Researchers in university labs work on trailblazing projects to advance the composites industry.
Wind turbines floating in the sea. Unmanned aircraft gliding through the jet stream. Solar powered cars racing more than 3,000 miles. This is not the stuff of science fiction. Universities around the globe are participating in cutting-edge research and development to make things faster, stronger, lighter and better for the environment. And they’re counting on composites to make the difference.
As students head back to classrooms this fall, Composites Manufacturing magazine profiles five university projects taking place from South Africa to the shores of Maine. Research teams are collaborating with government agencies and industry partners to create innovative new materials, process composites more efficiently and devise end uses for advanced materials only dreamed about a decade ago. Here’s a glimpse into the exciting future of our industry.
Project: Offshore wind turbine
School: The University of Maine
Location: Orono, Maine
Director: Habib Dagher
People fishing or jogging alongside the Penobscot River in Maine on May 31 were eyewitnesses to a unique event. A tugboat towed a 65-foot-tall wind turbine nearly 30 miles from Brewer to Castine, where it was anchored off the coast of the Gulf of Maine in 80-foot water. “It’s the first offshore turbine in the world with a concrete hull and a composite tower,” says Habib Dagher, director of the Advanced Structures and Composites Center at the University of Maine. “Hopefully we are helping take composites to new heights.”
The VolturnUS prototype wind turbine is the culmination of more than four years of collaborative research and development conducted by the DeepCwind Consortium. Led by the University of Maine, the consortium is a public/private partnership funded by the university, the Department of Energy (DOE), the National Science Foundation, Maine Technology Institute, the State of Maine and more than 30 industry partners. The VolturnUS is 1:8th the scale of a 6-megawatt (MW), 423-foot rotor diameter design for a commercial installation. Such an installation could aid the state of Maine’s plans to produce 5,000 megawatts of electricity offshore by 2030.
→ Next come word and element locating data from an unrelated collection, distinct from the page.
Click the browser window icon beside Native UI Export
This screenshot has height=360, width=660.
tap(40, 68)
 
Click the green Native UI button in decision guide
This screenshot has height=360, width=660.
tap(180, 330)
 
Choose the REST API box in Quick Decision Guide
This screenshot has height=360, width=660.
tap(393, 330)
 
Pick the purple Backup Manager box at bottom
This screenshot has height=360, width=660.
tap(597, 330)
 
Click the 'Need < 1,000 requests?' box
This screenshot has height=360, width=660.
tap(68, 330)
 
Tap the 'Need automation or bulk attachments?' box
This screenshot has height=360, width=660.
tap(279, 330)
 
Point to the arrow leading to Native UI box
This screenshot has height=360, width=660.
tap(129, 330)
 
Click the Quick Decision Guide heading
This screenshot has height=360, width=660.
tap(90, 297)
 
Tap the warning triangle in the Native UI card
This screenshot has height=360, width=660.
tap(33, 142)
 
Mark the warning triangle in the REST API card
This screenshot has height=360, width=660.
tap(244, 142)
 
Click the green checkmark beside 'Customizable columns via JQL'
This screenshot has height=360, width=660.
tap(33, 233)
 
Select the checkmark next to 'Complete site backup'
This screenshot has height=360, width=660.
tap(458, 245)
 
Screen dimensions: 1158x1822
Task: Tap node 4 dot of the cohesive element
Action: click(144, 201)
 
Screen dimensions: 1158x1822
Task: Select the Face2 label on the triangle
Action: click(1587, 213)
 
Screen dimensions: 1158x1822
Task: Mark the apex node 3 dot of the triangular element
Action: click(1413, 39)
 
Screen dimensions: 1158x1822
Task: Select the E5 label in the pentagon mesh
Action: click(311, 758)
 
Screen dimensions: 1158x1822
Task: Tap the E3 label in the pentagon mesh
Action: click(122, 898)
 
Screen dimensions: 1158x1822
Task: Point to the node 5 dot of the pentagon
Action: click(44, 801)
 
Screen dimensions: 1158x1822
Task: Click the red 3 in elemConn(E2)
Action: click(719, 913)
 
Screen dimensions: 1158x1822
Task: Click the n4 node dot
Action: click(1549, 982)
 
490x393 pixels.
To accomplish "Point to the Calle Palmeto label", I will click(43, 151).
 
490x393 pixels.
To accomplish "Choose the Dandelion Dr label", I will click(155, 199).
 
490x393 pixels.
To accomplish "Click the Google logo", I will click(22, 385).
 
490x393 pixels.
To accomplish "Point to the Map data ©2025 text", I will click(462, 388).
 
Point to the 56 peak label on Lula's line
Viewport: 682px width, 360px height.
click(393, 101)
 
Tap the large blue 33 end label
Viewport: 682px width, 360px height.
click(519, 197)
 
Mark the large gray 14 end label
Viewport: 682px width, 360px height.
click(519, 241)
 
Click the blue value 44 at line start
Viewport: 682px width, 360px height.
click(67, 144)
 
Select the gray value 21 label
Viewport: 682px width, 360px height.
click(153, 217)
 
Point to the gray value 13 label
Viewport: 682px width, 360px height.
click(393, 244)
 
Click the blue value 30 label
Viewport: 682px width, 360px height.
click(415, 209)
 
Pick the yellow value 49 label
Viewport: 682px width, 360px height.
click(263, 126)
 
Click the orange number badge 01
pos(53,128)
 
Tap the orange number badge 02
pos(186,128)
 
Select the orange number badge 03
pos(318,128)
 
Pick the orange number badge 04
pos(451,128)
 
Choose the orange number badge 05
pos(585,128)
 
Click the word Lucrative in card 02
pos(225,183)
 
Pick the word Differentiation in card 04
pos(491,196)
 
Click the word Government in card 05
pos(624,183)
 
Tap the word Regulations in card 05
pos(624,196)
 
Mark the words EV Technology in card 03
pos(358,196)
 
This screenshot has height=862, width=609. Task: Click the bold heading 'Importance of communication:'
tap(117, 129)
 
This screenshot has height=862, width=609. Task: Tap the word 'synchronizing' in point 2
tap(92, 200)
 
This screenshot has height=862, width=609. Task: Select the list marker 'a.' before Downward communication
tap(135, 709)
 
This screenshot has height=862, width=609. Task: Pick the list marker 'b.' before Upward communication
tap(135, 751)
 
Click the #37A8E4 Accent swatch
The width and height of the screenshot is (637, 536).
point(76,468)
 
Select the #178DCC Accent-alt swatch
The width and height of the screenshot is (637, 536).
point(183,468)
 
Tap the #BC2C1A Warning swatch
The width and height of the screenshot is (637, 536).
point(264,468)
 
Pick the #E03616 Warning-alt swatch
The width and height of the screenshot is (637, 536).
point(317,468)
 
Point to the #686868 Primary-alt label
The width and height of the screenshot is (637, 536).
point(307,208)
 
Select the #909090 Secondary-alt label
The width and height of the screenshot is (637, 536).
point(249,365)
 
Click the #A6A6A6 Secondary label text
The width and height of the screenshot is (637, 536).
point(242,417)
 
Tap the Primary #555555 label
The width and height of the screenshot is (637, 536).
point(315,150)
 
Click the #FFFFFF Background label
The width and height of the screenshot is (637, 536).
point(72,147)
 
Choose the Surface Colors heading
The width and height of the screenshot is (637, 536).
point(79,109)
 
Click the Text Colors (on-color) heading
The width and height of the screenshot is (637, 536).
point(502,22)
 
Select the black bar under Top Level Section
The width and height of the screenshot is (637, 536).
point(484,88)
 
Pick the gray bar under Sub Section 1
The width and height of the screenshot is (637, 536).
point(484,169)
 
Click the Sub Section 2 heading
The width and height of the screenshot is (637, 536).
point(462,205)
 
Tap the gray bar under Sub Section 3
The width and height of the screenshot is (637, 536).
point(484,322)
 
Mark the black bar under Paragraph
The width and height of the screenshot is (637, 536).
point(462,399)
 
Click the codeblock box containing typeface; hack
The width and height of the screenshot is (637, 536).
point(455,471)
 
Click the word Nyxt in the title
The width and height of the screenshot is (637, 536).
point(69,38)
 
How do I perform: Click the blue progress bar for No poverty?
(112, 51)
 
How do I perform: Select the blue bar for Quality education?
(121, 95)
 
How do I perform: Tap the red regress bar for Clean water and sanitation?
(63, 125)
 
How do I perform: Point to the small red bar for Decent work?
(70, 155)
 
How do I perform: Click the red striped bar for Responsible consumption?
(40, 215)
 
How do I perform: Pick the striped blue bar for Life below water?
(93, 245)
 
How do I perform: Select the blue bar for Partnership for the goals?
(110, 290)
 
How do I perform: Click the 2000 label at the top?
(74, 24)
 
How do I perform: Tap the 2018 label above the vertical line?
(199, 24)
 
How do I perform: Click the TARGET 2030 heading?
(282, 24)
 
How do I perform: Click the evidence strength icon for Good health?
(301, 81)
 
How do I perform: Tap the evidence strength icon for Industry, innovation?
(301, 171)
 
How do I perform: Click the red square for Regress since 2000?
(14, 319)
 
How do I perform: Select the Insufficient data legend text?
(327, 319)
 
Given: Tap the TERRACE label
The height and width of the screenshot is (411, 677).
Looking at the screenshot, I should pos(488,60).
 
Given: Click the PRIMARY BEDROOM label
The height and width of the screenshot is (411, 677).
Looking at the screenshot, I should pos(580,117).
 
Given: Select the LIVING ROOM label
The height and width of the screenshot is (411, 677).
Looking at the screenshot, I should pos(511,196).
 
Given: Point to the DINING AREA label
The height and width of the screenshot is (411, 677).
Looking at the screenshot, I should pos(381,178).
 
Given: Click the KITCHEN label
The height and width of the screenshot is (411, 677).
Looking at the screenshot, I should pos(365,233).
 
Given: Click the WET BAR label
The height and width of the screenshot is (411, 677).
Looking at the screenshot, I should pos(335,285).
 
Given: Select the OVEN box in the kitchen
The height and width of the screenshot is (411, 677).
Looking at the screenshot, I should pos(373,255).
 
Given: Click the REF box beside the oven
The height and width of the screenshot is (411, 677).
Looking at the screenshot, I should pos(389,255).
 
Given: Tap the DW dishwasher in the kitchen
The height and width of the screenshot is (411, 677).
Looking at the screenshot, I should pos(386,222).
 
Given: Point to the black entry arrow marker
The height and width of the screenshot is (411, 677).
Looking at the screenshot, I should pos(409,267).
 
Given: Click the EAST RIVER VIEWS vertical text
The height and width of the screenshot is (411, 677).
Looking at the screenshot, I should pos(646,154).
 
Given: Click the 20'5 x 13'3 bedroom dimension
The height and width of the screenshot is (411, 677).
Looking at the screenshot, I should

The prototype – the first grid-connected offshore wind turbine in North America – features a floating concrete hull and composite tower, blades and nacelles. The university developed proprietary material systems that allow the hull and tower to survive in an aggressive, corrosive environment. “The advantage of composites is durability and reduction of topside weight,” says Dagher, leader of the DeepCwind Consortium. “In the long run, these composite towers will be very large – 300 feet long and 20 feet in diameter near the bottom.”
The University of Maine constructed the hull with commercial partners, including Cianbro Corporation. The composite tower was fabricated by Ershigs in the university’s lab. The unit was then disassembled, taken to Cianbro’s facility in Brewer and reassembled with the tower placed onto the semi-submersible hull. In one lift, a crane placed the floating turbine into the Penobscot River for a 10-hour tow trip to the sea.
The VolturnUS will remain off the coast of Castine for up to a year collecting data on wind and wave environments. The unit has dozens of sensors measuring how much force the wind applies to the rotor, the motion of the unit in six different axis, the power and electrical output, how much force the mooring lines apply on the hull and more. The data is collected and reviewed daily by personnel in the Advanced Structures and Composites Center.
Dagher anticipates that the wind turbine’s design will increase the unit’s lifecycle. Typical offshore installations last approximately 25 years, he says. “Because our unit can be manufactured dockside, we expect to be able to tow it back to shore every 20 to 25 years, replace or work on the turbine, then tow it back to sea,” says Dagher. He expects the full-scale VolturnUS to have a lifespan of 75 to 100 years.
After this test deployment, the team will build two 6 MW floating turbines to be moored off Monhegan Island in 2016. Design is currently underway, funded in part by a $4 million grant from the DOE. The University of Maine is a finalist in the DOE’s Advanced Technology Demonstration Program for Offshore Wind competition, which will award $46 million to the winning project. Dagher expects the DOE to reach a decision in April 2014.
Dagher is excited by the potential impact of the VolturnUS on advanced materials. “This opens a big market for composites,” he says. “Blades already use composites. If we can go into towers, it presents a different exciting market for composites.”